We are at an old refurbished brewery in the heart of the city. People in orange clothing are swarming around us, showing people to their seats, taking orders and bringing beers and food. The place that used to make beer, is now a place of many things. People are starting to gather here, as the heat of the day dies down and the lightness of evening, slowly as a weak current of chilled paint, is slobbering down on the place. Three guys with grey hair, does a sound check, that is longer than their actual show. The lead singers voice seems to turn from a Dadaistic “Check!Check!Check!” to “Jack!Jack!Jack!” and it becomes almost poetic. At that point a conversation about the ethics of the consumption of meat, has Jack talking about robot chickens genetically engineered from corn. John Maxx of Radical Ink has joined us at this time and a recent tattoo convention is discussed and laughter ensues. Our Romanian host Zeppe is telling me that the Romanian word for “dick” can be used as a comma. He smiles and says “We curse a lot in Romania”, I like the poetic nature of that. Maybe it’s because the shape of the comma is somewhat phallic? Or maybe, it’s because I’ve had one to many of the Romanian beers.
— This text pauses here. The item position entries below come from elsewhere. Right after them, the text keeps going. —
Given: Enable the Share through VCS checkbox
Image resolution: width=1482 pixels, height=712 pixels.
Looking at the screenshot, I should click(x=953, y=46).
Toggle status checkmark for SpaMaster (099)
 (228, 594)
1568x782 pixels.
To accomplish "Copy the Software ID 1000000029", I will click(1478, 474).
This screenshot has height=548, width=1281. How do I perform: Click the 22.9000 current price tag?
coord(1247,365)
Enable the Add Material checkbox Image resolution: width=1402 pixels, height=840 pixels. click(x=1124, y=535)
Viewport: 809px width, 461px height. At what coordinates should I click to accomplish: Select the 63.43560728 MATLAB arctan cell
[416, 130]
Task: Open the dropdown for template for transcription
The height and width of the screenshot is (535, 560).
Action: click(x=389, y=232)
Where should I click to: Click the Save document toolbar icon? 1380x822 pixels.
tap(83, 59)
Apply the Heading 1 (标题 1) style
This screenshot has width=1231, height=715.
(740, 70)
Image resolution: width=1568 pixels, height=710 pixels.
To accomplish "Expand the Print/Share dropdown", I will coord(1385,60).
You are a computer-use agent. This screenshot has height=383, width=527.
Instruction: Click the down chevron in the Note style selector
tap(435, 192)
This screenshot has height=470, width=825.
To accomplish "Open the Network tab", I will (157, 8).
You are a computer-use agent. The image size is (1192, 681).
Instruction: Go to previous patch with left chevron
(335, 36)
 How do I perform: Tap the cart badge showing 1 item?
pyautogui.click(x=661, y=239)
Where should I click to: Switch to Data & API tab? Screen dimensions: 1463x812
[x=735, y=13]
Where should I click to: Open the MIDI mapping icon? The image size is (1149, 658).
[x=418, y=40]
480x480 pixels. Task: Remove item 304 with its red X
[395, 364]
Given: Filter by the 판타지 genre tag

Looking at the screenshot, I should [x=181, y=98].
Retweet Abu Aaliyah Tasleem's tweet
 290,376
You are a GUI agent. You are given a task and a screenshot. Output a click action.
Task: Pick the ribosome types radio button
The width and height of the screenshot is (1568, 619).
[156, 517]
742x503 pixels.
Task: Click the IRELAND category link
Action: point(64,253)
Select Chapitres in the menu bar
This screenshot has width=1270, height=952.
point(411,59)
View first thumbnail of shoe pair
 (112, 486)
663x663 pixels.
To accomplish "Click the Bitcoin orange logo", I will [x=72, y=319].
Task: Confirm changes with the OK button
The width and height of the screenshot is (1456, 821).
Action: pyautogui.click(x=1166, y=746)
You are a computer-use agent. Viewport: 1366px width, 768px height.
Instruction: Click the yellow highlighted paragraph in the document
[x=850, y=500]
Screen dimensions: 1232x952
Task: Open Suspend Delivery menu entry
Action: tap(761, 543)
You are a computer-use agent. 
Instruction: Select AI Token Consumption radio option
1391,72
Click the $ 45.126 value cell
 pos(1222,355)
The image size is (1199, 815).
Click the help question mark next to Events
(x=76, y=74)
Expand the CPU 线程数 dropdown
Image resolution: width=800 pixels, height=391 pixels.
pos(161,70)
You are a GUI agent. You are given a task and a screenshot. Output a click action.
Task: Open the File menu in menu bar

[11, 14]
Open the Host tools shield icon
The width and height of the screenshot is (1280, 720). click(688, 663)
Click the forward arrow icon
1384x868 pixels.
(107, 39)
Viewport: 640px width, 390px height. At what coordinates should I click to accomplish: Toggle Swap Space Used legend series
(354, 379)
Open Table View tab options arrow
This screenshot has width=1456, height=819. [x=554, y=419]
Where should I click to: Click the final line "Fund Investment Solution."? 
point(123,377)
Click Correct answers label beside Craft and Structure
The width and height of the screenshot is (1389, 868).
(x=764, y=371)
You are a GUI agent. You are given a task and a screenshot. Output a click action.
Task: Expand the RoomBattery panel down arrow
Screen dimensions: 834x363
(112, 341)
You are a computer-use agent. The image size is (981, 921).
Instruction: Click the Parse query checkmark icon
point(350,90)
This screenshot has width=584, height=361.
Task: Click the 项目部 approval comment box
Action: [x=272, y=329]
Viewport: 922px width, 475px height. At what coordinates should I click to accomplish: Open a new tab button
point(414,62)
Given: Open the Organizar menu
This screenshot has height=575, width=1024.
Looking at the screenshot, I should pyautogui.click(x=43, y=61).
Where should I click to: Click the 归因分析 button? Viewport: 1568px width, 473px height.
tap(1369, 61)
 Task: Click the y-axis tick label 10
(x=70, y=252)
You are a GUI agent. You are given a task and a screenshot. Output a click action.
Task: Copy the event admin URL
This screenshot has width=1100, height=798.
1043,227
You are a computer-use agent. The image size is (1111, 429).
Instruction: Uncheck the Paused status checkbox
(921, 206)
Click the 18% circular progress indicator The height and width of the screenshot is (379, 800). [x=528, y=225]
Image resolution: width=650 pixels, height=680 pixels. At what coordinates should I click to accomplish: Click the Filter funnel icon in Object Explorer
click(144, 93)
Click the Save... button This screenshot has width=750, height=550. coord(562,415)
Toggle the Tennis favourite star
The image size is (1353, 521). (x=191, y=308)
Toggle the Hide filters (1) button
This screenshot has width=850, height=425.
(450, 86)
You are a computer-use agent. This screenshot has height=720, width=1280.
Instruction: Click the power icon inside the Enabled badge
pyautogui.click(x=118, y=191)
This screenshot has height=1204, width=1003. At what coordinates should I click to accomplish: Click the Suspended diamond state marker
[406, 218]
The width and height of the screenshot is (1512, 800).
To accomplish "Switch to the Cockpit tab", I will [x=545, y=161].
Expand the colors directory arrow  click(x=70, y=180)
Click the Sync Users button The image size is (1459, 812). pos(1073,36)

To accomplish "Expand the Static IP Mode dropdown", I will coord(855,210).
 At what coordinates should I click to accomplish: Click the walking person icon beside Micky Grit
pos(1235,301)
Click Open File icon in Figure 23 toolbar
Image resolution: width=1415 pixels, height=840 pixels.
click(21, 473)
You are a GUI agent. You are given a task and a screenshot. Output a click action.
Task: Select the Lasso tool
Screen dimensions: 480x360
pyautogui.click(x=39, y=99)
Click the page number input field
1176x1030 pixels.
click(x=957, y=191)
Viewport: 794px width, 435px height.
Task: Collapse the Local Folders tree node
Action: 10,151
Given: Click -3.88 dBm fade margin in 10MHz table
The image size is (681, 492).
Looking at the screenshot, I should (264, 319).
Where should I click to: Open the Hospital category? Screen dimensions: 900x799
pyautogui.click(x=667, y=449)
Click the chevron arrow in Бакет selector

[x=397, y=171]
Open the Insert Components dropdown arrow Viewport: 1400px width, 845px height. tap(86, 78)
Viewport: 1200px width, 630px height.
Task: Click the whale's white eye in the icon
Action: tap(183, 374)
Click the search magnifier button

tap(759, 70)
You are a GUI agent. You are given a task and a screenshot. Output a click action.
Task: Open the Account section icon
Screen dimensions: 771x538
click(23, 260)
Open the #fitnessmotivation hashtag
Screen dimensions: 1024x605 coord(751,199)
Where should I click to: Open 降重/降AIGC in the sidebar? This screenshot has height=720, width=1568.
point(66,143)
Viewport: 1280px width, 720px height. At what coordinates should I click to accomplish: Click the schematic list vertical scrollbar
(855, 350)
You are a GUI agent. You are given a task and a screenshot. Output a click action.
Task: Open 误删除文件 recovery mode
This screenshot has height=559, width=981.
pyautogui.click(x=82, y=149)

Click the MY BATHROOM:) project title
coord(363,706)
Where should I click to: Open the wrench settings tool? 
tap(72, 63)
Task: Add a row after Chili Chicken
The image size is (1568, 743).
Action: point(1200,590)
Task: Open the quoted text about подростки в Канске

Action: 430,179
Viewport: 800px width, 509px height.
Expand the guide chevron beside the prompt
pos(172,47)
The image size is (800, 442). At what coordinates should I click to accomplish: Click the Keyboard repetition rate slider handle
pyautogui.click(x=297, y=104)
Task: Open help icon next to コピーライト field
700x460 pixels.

Evening is starting its second coating of darkened chill, and the mind wanders.
“…Then we enter a room which is about 4 square meters, 2 by 1,5 meters, or something like that. It’s ridiculous. There’s an old desktop computer, some tattoo gear, a bed with a batique blanket on and a tripod to put your arm on. And that’s it! So, the both of us is sitting on this bed like it’s some terrible whorehouse. Then we try to explain to him, and my Spanish is alright, that what we want is a manatee with a parachute on. Apparently, that’s more Spanish than I’ve learned. It took some time, and he couldn’t quite comprehend why we were getting that, and he tried to find some pictures online, and it was like “that’s not what I want, it’s like this and this”. My sister had drawn a sketch of a manatee which I showed him. “This is what I want… and then add a parachute on top”. He tried to find a parachute, and it was not working, it took 35 minutes. Well, he draws it up, puts it on my arm and I’m thinking “that’s bigger than I thought”, but we get started, and it takes no time at all. My buddy looks at it and says “that’s fucking stupid”, then he had his done, we left and that night we got drunk.”
As we drive into the forests and foothills of the mountains, the country and the population is changing. In a small mountain town, carved into the hillside, a cemetery links the past and the present. Like the horse drawn carriage a few miles back and the Ferrari parked at a corner. Romania is a country of many things, most of them mirroring the very essence of its history. The mountain envelops us in its thousand-year-old embrace. I suddenly feel at peace. The sun is setting behind us and somewhere, outside the car, there's a manatee in a parachute, suspended in midair.